— Input data —

§

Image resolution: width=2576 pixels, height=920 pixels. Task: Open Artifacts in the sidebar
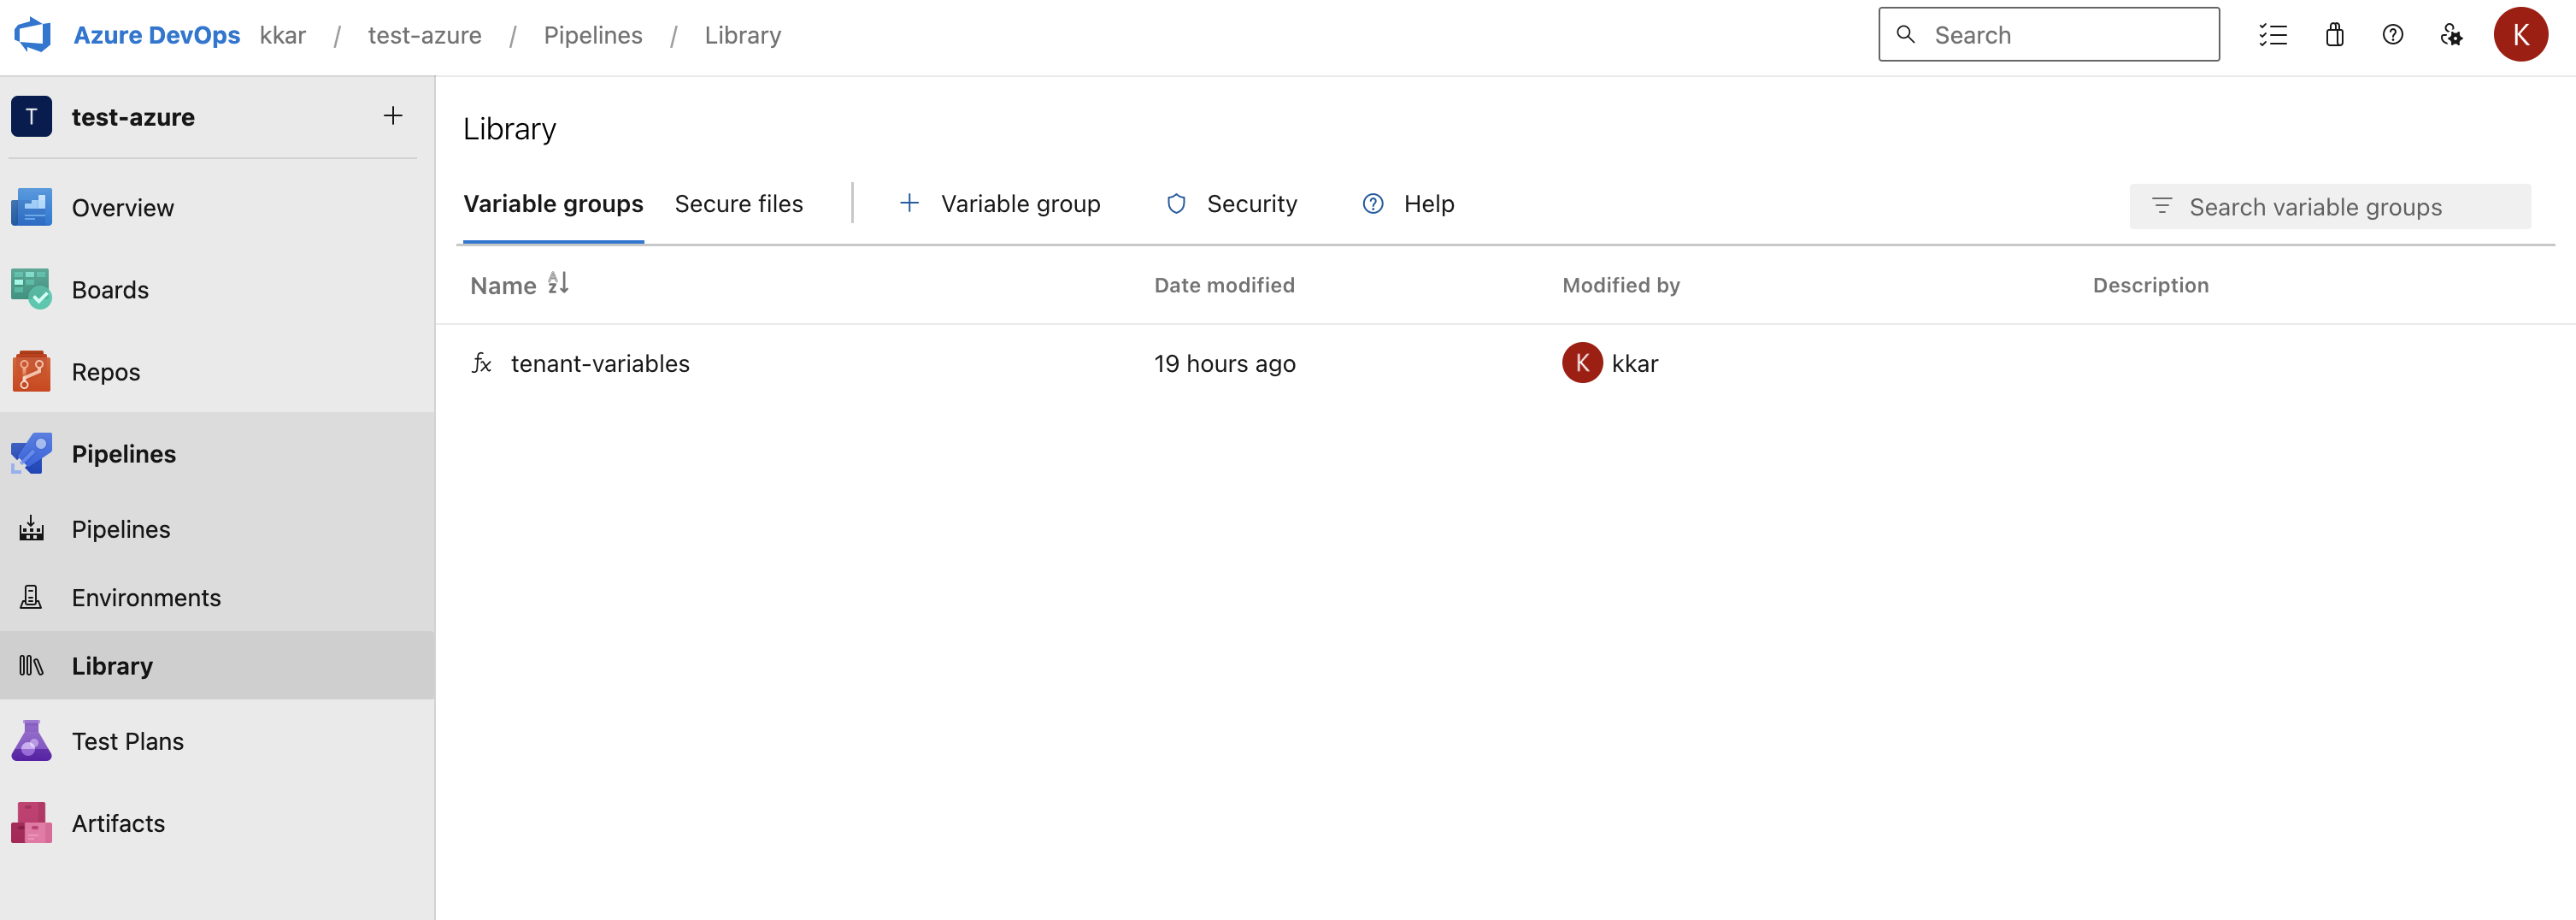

§

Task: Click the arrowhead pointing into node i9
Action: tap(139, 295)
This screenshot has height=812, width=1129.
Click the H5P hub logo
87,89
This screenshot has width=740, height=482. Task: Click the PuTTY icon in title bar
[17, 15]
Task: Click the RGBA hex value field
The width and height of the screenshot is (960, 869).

§

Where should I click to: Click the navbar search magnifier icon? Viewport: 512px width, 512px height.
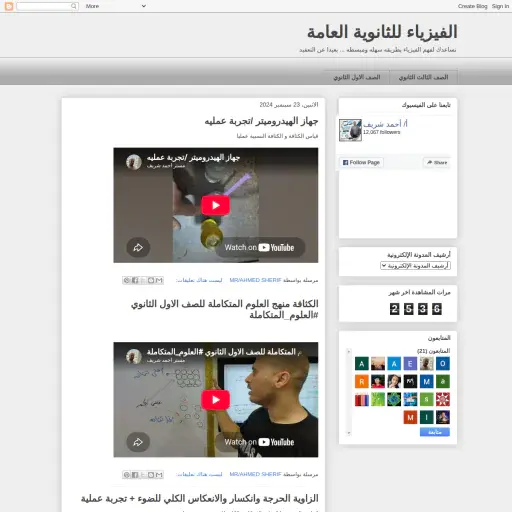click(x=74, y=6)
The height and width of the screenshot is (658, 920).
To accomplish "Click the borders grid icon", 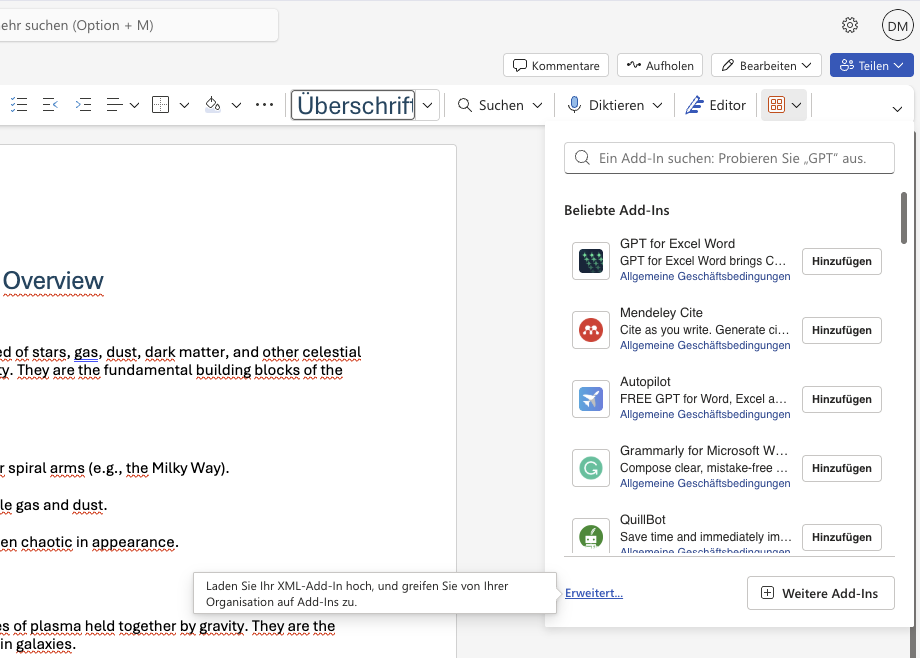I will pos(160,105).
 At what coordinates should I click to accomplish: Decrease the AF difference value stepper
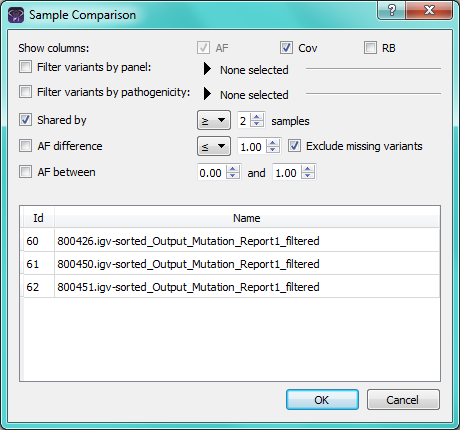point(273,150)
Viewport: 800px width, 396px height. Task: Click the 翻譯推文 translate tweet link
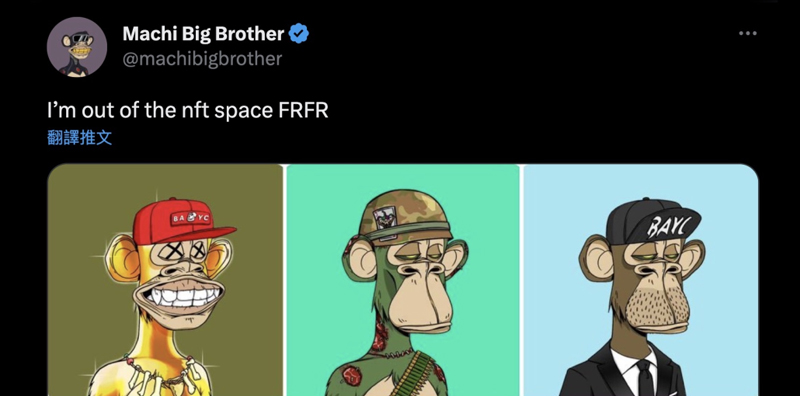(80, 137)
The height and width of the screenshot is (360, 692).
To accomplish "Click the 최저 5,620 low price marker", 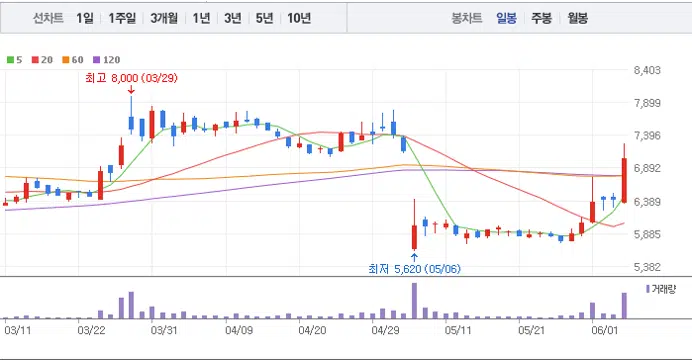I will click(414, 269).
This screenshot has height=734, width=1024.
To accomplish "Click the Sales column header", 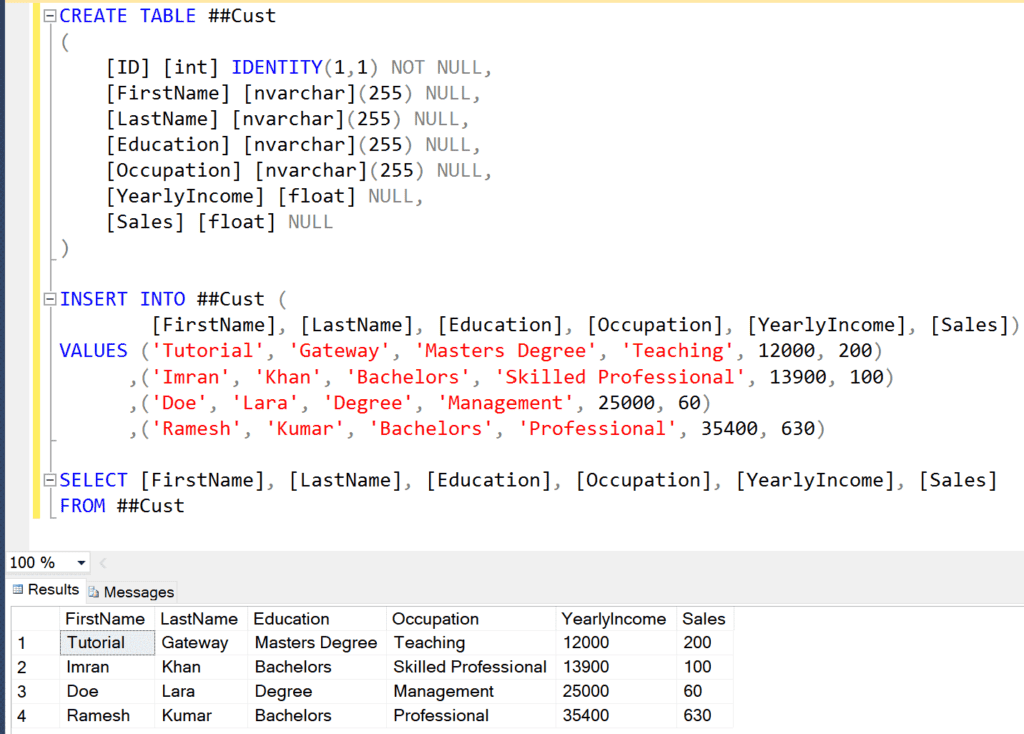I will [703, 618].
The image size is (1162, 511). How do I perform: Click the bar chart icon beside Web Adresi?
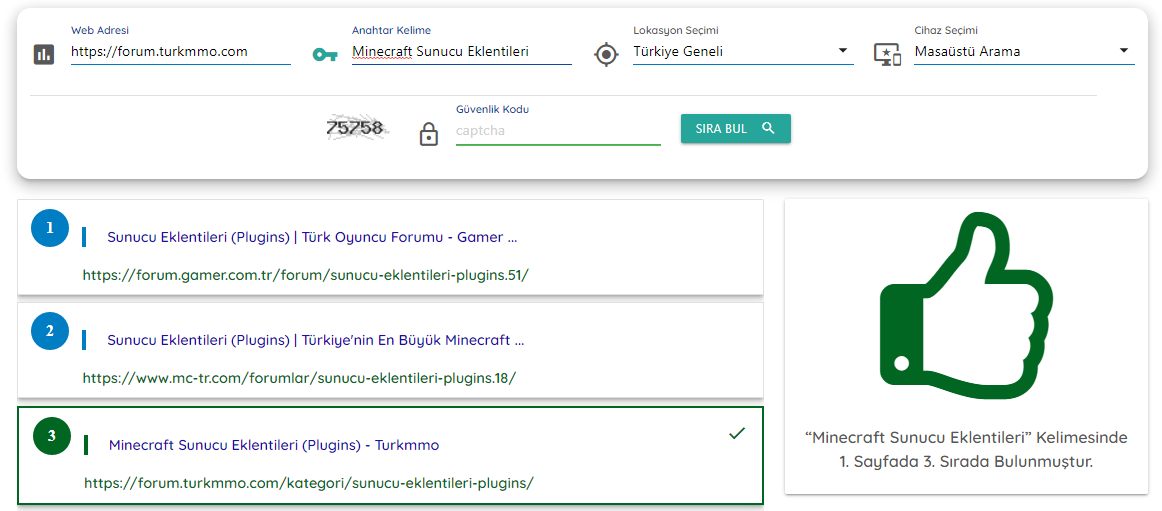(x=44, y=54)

§

— The task —
Out of the material above, output word for word the line with "Task: Click the RGBA hex value field", the line with "The width and", and all lines between them, with nothing else.

— Exercise result —
Task: Click the RGBA hex value field
The width and height of the screenshot is (960, 869).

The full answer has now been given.